:: Assignment 1 ::
According to the Medicare Advantage cost excerpt, how much less costly were beneficiaries who enrolled in MA in 2016 than individuals who stayed in TM, as shown by Jacobson et al?
:: Assignment 2 ::
List every percentage figure that appears in the Medicare Advantage cost excerpt.
:: Assignment 3 ::
Continue the excerpt on Medicare Advantage and ACO savings, starting after its final sentence.

:: Document excerpt ::
++++++

MedPAC has reported that rebates vary widely, suggesting that there are indeed real MA plans today that are delivering no improvement in medical costs vs. FFS but still are receiving rebates and offering zero premium products.
Even Plan Medical Cost Savings Are Uncertain
Most of our examples assume that MA beneficiaries have a risk score of 1, that is they have the same health burden as an average Medicare population. Multiple studies have shown that this is not the case. Jacobson et al demonstrated that beneficiaries who enrolled in MA in 2016 were 16 percent less costly than individuals who stayed in TM. Other researchers have used mortality rates as evidence that individuals choosing MA are healthier than those in TM. If MA beneficiaries are actually healthier and have lower medical costs, the 14 percent “real” cost savings we use in exhibit 2 would be overstated.
ACOs Do Not Benefit From Any of These Subsidies
In an earlier paper, Joe Antos and Jim Capretta asserted that “There is little question the MA plans have the capacity to deliver Medicare benefits at far less cost than unmanaged fee-for-service” and further that accountable care organizations (ACOs) deliver “far less that the savings that could be achieved by MA plans based on their bids.” While we disagree with both statements, we agree on one point: the savings implied in MA bids seem large. But they are mostly apparent not real savings.
ACOs have a very different starting point from MA plans. They don’t start with the 18 percent advantage demonstrated above, they don’t get county and quality bonuses and they are not able to benefit much from risk coding. The costs of induced utilization are in their benchmarks, but their aligned beneficiaries are representative of the TM mix of people with FDC and non-FDC. The benefits and the resulting costs match, unlike the MA bid comparison of average costs and lower plan expected costs. Any comparison of savings by the two programs needs to account for this reality. We believe that most of the differences in the “real savings” of the two programs is accounted for by claims denials and some instances of lower prices in MA vs. FFS.

++++++

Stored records
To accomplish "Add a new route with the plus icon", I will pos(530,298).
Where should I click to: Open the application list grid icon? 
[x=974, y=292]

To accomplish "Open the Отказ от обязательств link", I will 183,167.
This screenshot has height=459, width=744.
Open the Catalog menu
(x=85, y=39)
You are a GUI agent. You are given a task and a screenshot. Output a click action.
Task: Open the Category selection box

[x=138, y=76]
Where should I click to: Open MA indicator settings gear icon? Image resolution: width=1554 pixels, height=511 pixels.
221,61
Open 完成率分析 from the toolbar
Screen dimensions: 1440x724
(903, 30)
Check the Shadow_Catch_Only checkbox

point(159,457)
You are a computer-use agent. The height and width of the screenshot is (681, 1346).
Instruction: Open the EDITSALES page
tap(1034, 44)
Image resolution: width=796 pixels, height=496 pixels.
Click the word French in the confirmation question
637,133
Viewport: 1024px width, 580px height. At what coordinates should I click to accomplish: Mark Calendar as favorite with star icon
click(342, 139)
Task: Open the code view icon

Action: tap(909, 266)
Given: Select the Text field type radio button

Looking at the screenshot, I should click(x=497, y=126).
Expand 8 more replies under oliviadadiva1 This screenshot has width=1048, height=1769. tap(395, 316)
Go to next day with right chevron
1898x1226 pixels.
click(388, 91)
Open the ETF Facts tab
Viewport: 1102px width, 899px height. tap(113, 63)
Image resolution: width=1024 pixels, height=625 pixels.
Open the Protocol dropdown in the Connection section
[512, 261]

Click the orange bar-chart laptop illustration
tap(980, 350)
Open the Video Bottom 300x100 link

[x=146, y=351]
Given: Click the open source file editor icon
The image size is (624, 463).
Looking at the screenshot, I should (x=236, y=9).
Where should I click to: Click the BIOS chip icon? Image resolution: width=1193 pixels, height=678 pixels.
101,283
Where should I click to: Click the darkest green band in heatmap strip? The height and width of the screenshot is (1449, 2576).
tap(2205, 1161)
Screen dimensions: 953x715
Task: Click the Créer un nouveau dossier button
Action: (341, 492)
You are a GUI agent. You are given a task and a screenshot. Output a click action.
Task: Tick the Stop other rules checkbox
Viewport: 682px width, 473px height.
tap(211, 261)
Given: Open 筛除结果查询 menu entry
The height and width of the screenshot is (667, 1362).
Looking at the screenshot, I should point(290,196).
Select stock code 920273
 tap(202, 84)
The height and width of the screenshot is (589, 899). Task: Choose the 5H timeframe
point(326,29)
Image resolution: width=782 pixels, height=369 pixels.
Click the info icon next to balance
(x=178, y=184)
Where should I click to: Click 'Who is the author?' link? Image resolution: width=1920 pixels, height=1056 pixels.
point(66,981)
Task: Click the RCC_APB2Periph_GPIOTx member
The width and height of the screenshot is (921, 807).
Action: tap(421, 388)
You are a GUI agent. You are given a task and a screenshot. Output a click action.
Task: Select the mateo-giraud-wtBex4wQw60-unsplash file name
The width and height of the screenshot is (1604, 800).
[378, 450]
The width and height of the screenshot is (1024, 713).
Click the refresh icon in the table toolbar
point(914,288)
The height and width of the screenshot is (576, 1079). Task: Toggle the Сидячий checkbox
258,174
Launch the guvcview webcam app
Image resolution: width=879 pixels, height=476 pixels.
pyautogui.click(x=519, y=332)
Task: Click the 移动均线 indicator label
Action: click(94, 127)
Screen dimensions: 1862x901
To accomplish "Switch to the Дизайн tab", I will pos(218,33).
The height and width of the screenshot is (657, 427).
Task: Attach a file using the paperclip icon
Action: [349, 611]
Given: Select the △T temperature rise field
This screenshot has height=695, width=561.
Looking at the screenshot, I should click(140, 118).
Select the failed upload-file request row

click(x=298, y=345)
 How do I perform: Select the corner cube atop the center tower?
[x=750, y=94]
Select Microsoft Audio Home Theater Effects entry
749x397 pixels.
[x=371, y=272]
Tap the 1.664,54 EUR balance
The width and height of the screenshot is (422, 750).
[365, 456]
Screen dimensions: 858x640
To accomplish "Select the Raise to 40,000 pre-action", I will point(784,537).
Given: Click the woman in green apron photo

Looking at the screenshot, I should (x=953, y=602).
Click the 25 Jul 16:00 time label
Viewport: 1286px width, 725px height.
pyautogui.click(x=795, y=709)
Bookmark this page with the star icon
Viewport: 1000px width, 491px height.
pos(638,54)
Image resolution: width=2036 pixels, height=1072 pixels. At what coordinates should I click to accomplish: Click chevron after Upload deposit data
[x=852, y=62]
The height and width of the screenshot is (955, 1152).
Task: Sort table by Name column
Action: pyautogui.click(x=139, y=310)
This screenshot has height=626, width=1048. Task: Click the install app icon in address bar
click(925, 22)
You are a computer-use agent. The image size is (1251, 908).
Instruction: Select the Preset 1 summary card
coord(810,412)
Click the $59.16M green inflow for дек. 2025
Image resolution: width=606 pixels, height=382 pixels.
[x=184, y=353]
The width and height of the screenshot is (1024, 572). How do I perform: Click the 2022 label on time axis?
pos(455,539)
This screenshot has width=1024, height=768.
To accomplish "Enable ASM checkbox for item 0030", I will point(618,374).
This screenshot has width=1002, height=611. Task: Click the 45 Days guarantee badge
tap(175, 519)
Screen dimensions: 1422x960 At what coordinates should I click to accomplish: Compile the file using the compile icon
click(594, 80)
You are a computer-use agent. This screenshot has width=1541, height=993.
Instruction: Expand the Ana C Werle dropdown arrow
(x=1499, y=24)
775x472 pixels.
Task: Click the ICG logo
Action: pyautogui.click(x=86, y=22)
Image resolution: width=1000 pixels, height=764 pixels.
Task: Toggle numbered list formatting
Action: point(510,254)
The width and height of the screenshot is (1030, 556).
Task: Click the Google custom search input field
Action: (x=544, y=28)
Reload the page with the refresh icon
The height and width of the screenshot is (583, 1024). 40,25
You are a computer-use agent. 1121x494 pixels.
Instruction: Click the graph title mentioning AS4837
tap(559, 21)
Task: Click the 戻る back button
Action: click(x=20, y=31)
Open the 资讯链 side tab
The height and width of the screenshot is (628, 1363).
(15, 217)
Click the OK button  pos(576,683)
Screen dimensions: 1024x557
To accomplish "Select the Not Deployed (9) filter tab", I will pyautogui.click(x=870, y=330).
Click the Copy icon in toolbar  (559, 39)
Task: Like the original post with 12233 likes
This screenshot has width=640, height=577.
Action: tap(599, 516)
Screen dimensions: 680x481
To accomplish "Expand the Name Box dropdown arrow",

++++++

:: Response 1 ::
They were 16 percent less costly.

:: Response 2 ::
16 percent, 14 percent, 18 percent

:: Response 3 ::
MA is growing rapidly because of plans offering lower premiums and improved, supplemental benefits.
Claims by the MA industry that they are successful because they deliver more efficient care are flawed because they compare MA costs to inflated benchmarks that are much higher than the actual CMS costs to provide benefits.
Even if one assumes that MA does decrease medical costs, these savings as reflected in MA bids are not the drivers of the rebates or MA success. Indeed, 100 percent of rebates result from inflated benchmarks and risk score gaming. The resulting payments, which are in excess of TM costs, generate the additional funding for “free-to-the-member” improved benefits. While there is large variation, and some plans improve care and decrease utilization, MA industry success is a function of corporate subsidies.
The bottom line: we are systematically driving people out of TM by subsidizing the more expensive MA.
Inflated benchmarks from these three sources start MA plans “on third base” and risk score gaming gives them a free walk home. For MA plan owners it feels like they hit a home run. For taxpayers and Medicare beneficiaries footing the bill it feels like a series of major errors. CMS in its 2024 Medicare Advantage Advance Notice has proposed significant changes to the Risk Adjustment system. We believe this would be an important step forward towards addressing the vast overpayments to MA plans and deserves our support.